Rabu, 14 Maret 2012

Anyone can be influence by goodness

Sebuah kalimat ini aku rekam dari kegiatan perkuliahan microteaching. Begini bunyinya, "Anyone can be influence by goodness". Kalimat itu diucapkan oleh dosenku waktu itu Pak Andreas.

Petuah ini terlontar dalam pada saat perkuliah sedang membahasa tentang kekerasan pada siswa di sekolah. Banyak hal yang membuat kekerasan di sekolah terjadi. Namun, semua itu terjadi karena tidak mampunya masing-masing individu tidak dapat mengendalikan ego dan keniginan untuk dihormati.

Beliau kemudian menceritakan pengalamannya ketika masih bertugas di sekolah dulu yang berkaitan tentang kekerasan (violence). Beliau menceritakan tentang kondisi di suatu sekolah yang sangat menjaga komitmen dalam hal disiplin dan juga sekolah yang bertaraf biasa-biasa saja. Hal itu sebagai pembanding bagaimana proses penyelasaian masalah kekerasan di sekolah yang dialami oleh siswa.

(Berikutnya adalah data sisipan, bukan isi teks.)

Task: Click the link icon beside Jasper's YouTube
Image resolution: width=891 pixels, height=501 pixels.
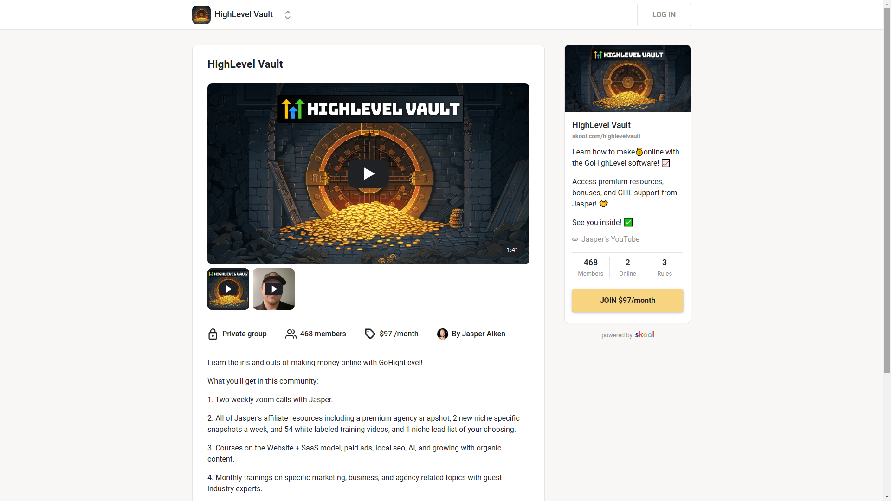Action: pos(575,239)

Pertama, di suatu sekolah swasta terkemuka di Semarang. Di situ siswa sudah diajak untuk mengenal komitmen dan menaati komitmen yang telah disepakati bersama. Pokok dari komitmen itu adalah bahwa siswa harus menaati perturan sekolah tersebut karena siswa telah memilih sekolah tersebut untuk menjadi sekolah lanjutan yang dipilihnya meneruskan jenjang pendidikannya. Seklah itu tidak segan-segan untuk mengeluarkan dari sekolah apabila terbukti tidak disiplin. Dengan model pendidikan seperti ini, siswa menjadi patuh terhadap perturan dan komitmen yang telah merka sepakati dulu pada saat pertama kali masuk sekolah.

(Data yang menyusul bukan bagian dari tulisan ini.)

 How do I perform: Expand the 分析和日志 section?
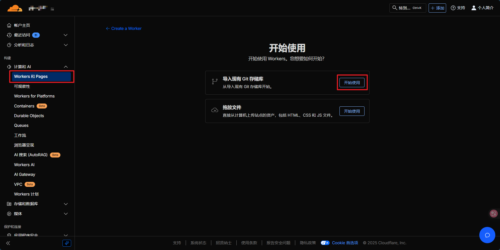pyautogui.click(x=66, y=45)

Kedua, di suatu sekolah biasa yang tidak terlalu terpandang di mata masyarakat. Di situ siswa-siswanya banyak yang berpenampilan tidak selayaknya siswa pada umumnya yang kita lihat. Buku pelajaran diselipkan di kantong belakang celana, penampialn tidak rapi, dsb. Berbagai macam persoalan ketidakdisiplinan dan kekerasan kerap terjadi di situ. Namun, metode yang diterapkan oleh guru-guru di situ adalah dengan memberikan pujian dan memberikan tanggung jawab yang lebih pada siswa "pengacau". Lambat laun ssiwa tersebut menjadi sadar akan perbuatan yang telah dilakukaknnya. Siswa tersebut menjadi siswa yang berubah dari mulanya seorang yang tidak disiplin.

Dari sini kita dapat melihat bahwa, status sekolah tidaklah penting dalam mendidik anak. Yang penting adalah keteguhan guru untuk mendidik anak menjadi orang yang bermanfaat. Karena sejatinya mendidik adalah suatu proses mengubah perilaku terdidik dari buruk menjadi baik. Dan sekolahlah tempat yang pantas untuk melakukan hali itu.